Limitations of the study

As the results of this study are based on statistical computer modelling requiring several assumptions, the results should be interpreted cautiously. This study did not specify any particular intervention aiming to reduce the dietary salt and SFA intake from daily food. However, the modest reductions presented here could be achieved by voluntary actions of the food industry aimed at a reducing the use of salt and SFA in processed food, a major source of dietary salt and SFA (Paturi et al., 2008). There are already examples about successful strategies that have managed to reduce the intake of salt and SFA in cooperation with the food industry (Prättäla, 2003; Laatikainen et al., 2006; Food Standard Agency, 2008; Pietinen et al., 2008). These interventions, for example, have managed to reduce the intake of salt by 10–25% (Laatikainen et al., 2006; Food Standard Agency, 2008).

We assumed no changes in consumer behaviour and persistence associated with these modifications, and dramatic changes in consumer behaviour would be unlikely, given that a reduction of dietary salt, for example, by 10–15% is possible without detection (Girgis et al., 2003; Ruusunen and Puolanne, 2005).

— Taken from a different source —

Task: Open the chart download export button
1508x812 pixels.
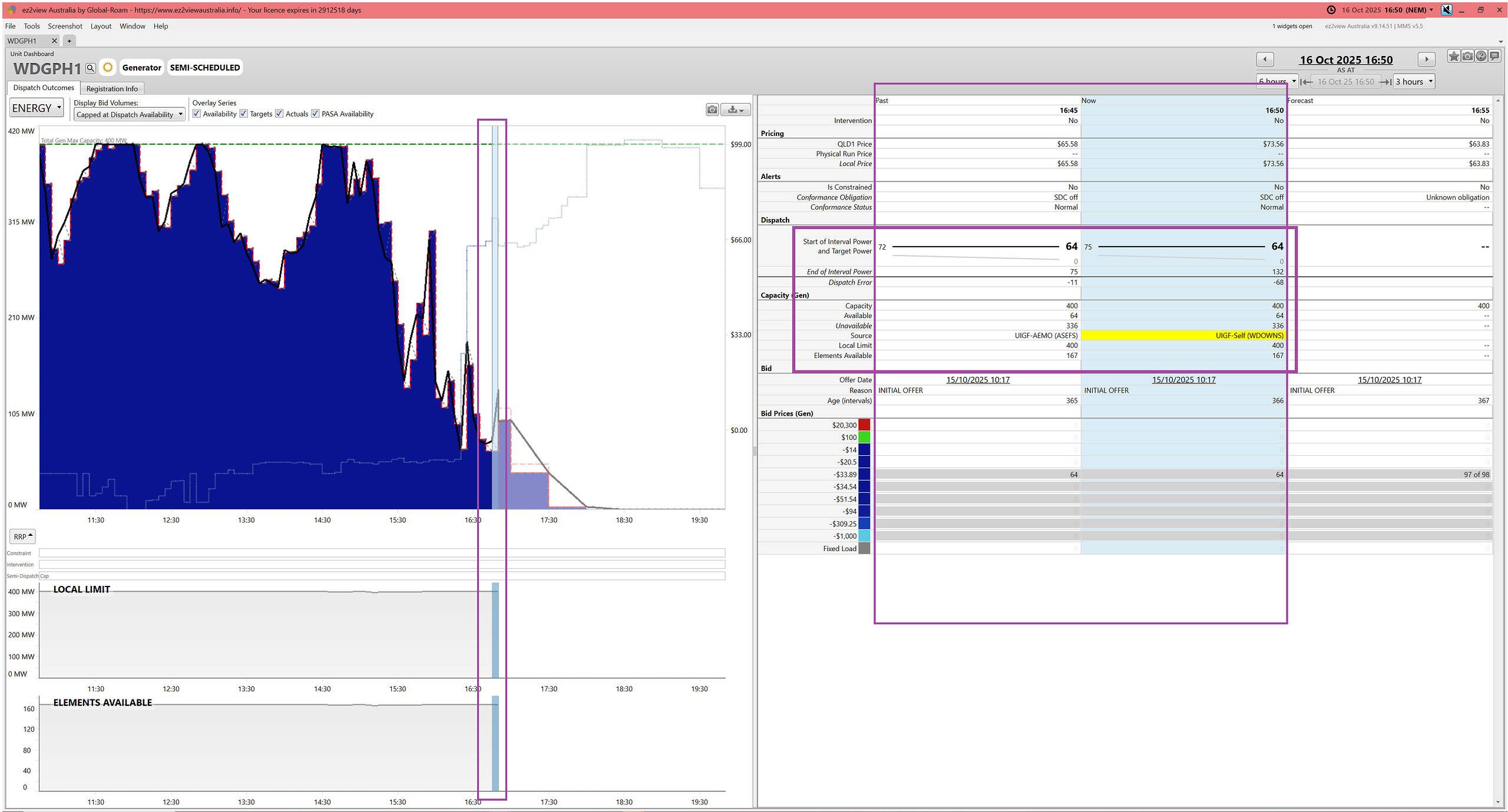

Moreover, after an adaptation period people appear to prefer food with less salt (Blais et al., 1986).

To ensure the robustness of the study results, the study population was restricted to people aged 30–74 years. However, >50% of CVD cases occurs among the population aged 75 in Finland, so an important segment of the Finnish population could not be modelled. The impact in the whole population is, thus, clearly underestimated. However, at the moment there are no epidemiological data available to inform the association between CVD risk factors and the risk of CVD events among the elderly in Finland. The reduction of dietary salt and SFA is likely to benefit also subjects aged <30 years, which will potentially decrease the future prevalence of hypertension and hyperlipidaemia in older age groups.

Moreover, there were no relevant estimates available for the proportion of patients provided assisted care or care in institutions such as nursing homes after non-fatal stroke or MI. Therefore, the cost of institutionalisation, which is especially important following stroke, has not been considered in the analysis. Also, potential changes in the number of patients with heart failure, end-stage renal disease or dementia (Kivipelto et al., 2006; Solomon et al., 2010) were not considered in the analysis due to the lack of data.

This analysis assumes that CVD risk factors stay at the same levels as they were in year 2007. However, if the declining trend in the levels of CVD risk factors seen in 1972–2007 (Vartiainen et al., 2010) will continue unabated, the burden of CVD may not increase as much as presented in this study. On the other hand, the current epidemic of obesity and type II diabetes may have a negative impact on the trends seen in CVD incidence over the past several decades (Poirier et al., 2006). Finally, the assumed linear relationships between salt and SFA intakes and SBP and TC may not hold, and there is evidence that reductions in BP could be even greater at lower levels of salt intake (Sacks et al., 2001). An underestimate of the true amount of future cost savings and improved health at the population level may thus have resulted from these modelling assumptions.


Our findings suggest that even a modest reduction of dietary salt and replacement of SFA content with PUFA in food products can substantially reduce the total burden of CVDs in the adult Finnish population, with large cost savings from the societal point of view. The aging of the Finnish population may reinforce this impact.